--- THE RECORDS Enclosed Below ---

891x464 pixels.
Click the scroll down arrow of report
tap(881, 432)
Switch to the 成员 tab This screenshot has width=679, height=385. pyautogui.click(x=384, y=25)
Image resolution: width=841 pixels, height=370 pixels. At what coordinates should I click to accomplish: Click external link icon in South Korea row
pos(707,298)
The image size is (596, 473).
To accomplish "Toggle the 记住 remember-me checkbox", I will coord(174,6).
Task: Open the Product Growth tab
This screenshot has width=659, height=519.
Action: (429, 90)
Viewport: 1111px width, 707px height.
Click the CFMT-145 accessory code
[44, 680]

--- End of Enclosed THE RECORDS ---
--- THE RECORDS Enclosed Below ---

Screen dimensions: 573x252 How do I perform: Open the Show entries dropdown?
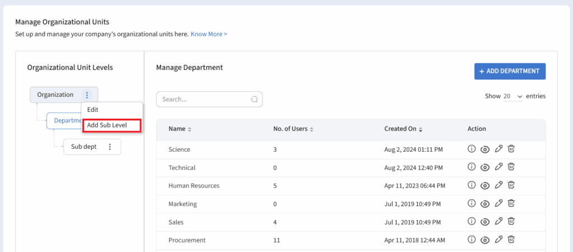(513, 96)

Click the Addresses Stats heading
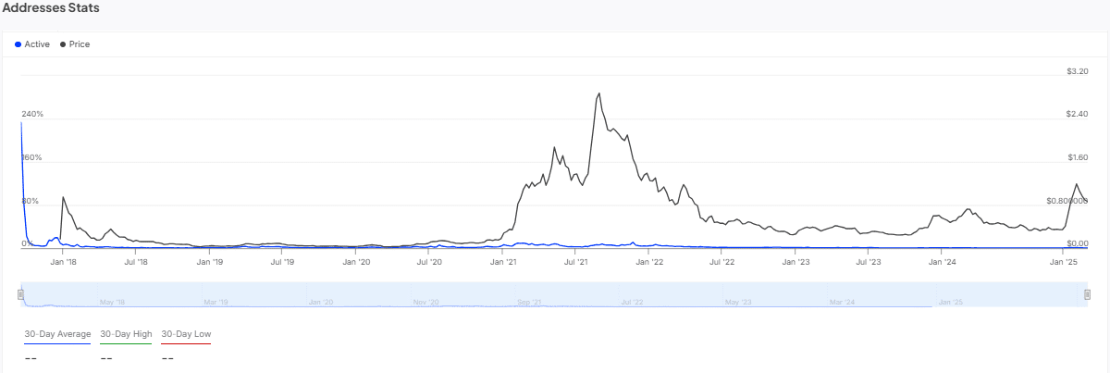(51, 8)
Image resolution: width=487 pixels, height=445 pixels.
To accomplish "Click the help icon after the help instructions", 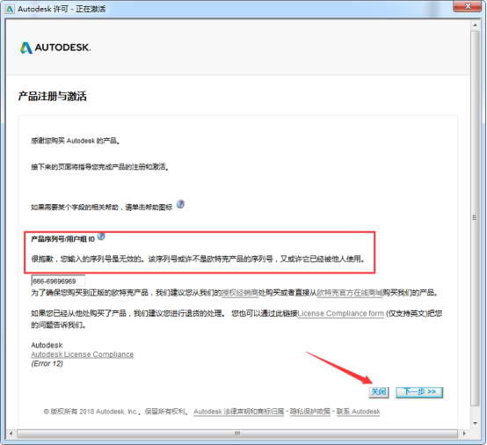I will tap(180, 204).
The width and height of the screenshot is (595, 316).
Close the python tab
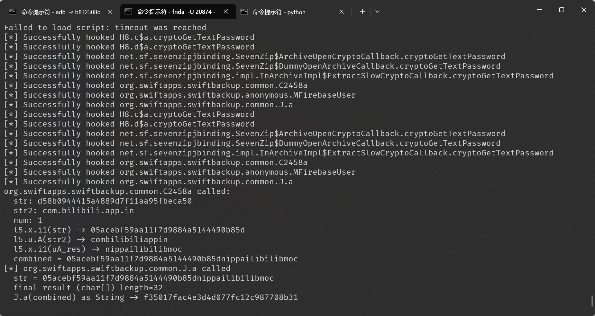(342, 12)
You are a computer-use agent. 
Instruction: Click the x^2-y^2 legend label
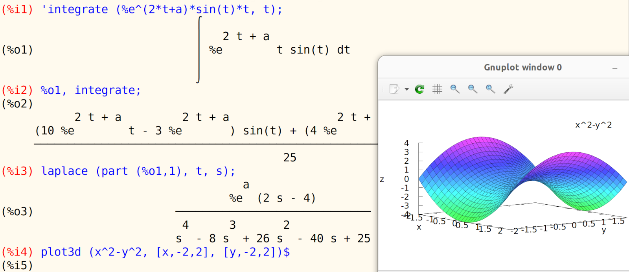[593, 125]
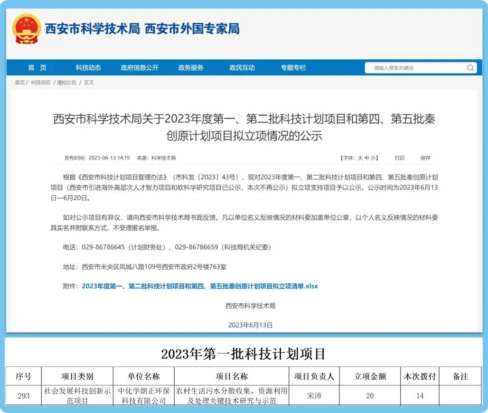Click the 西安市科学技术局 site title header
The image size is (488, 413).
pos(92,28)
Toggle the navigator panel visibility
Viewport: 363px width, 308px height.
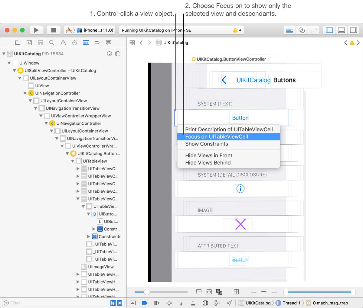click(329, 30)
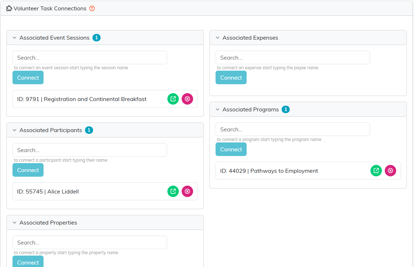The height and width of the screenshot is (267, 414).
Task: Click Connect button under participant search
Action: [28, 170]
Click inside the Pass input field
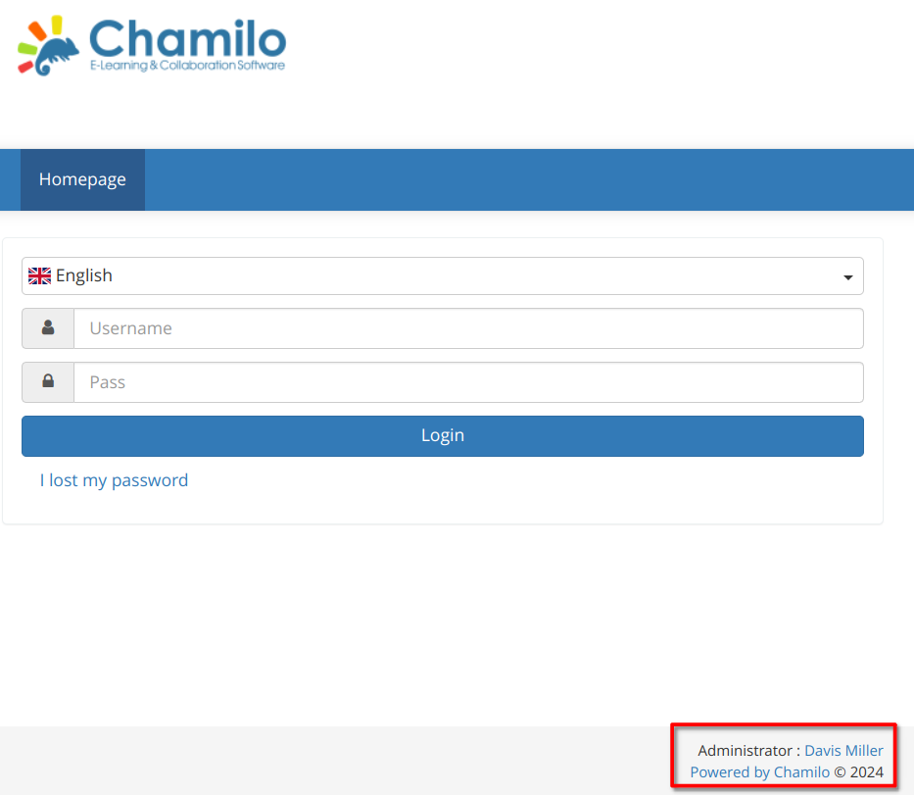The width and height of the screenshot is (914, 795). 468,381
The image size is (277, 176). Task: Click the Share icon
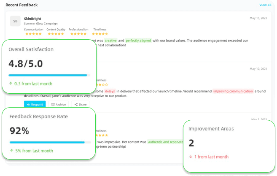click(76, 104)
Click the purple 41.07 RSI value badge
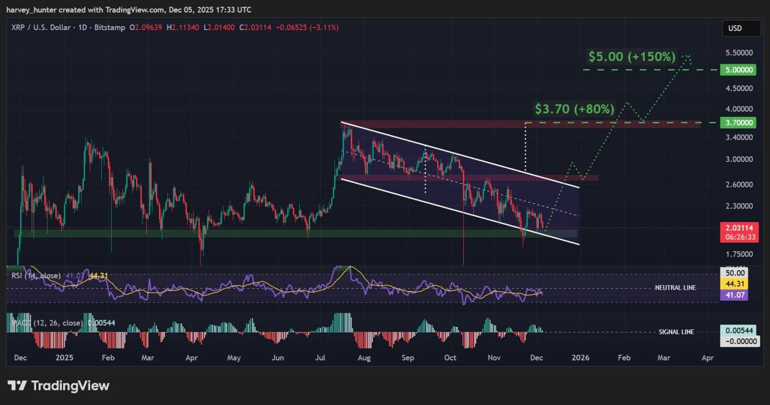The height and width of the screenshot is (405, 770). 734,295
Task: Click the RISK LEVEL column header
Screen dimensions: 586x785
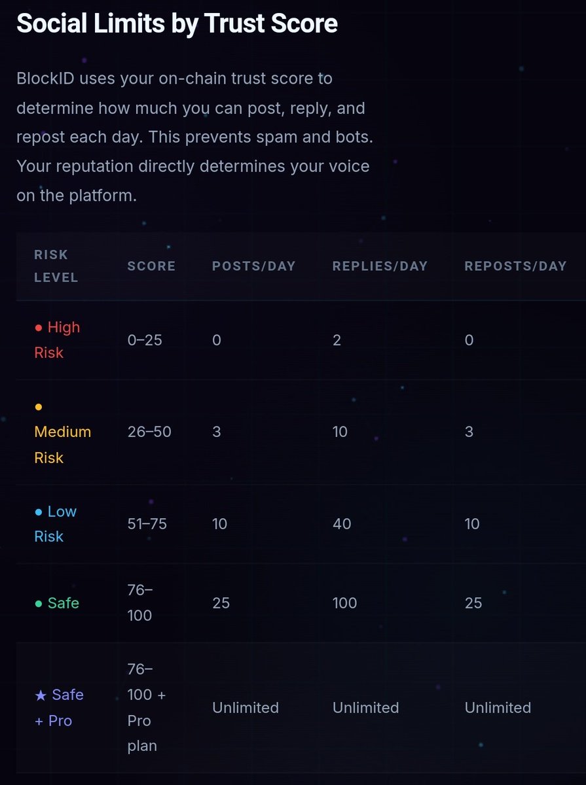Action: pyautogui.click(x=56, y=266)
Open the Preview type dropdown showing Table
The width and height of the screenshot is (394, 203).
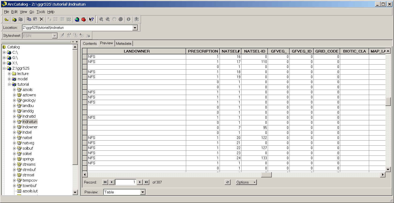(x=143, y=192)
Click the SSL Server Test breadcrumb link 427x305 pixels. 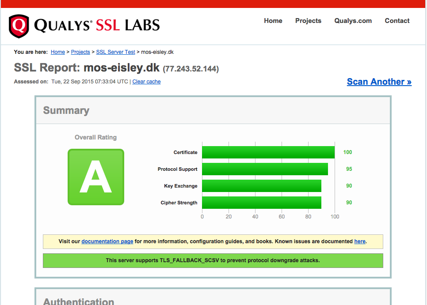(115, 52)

--- End of Enclosed THE RECORDS ---
--- THE RECORDS Enclosed Below ---

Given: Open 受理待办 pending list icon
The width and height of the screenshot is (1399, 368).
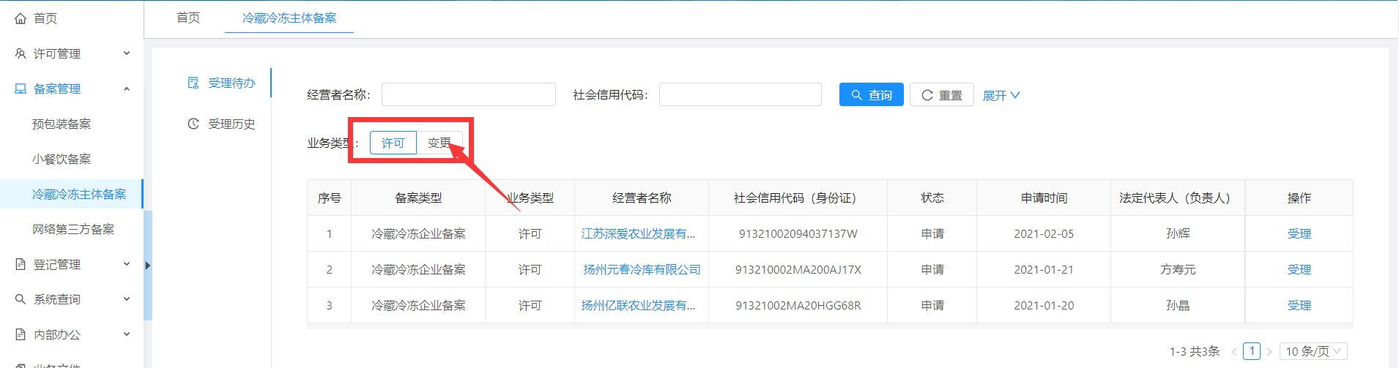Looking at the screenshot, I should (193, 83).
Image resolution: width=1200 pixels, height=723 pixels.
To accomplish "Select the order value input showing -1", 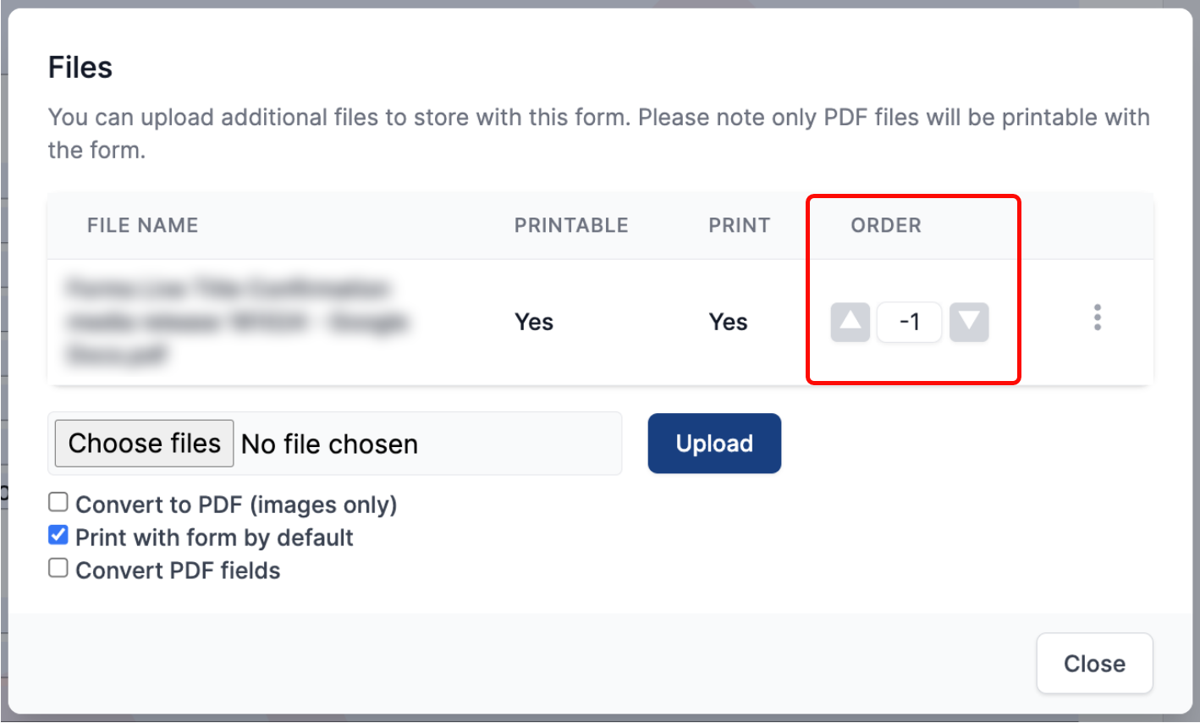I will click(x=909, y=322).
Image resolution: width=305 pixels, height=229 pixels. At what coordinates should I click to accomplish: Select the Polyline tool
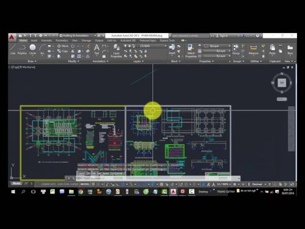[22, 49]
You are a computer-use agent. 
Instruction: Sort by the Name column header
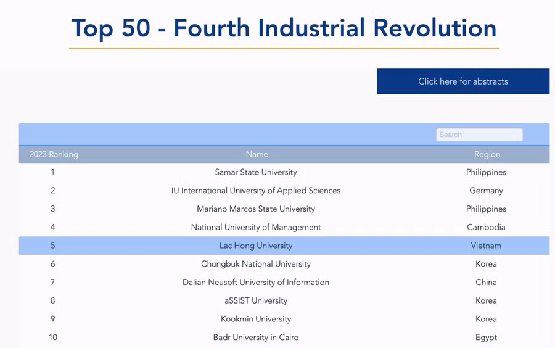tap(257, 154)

--- End of Enclosed THE RECORDS ---

TASK INSTRUCTIONS
Copy each line of the data above that holds "Toggle".

OUTPUT
To accomplish "Toggle the 记住 remember-me checkbox", I will coord(174,6).
Toggle the navigator panel visibility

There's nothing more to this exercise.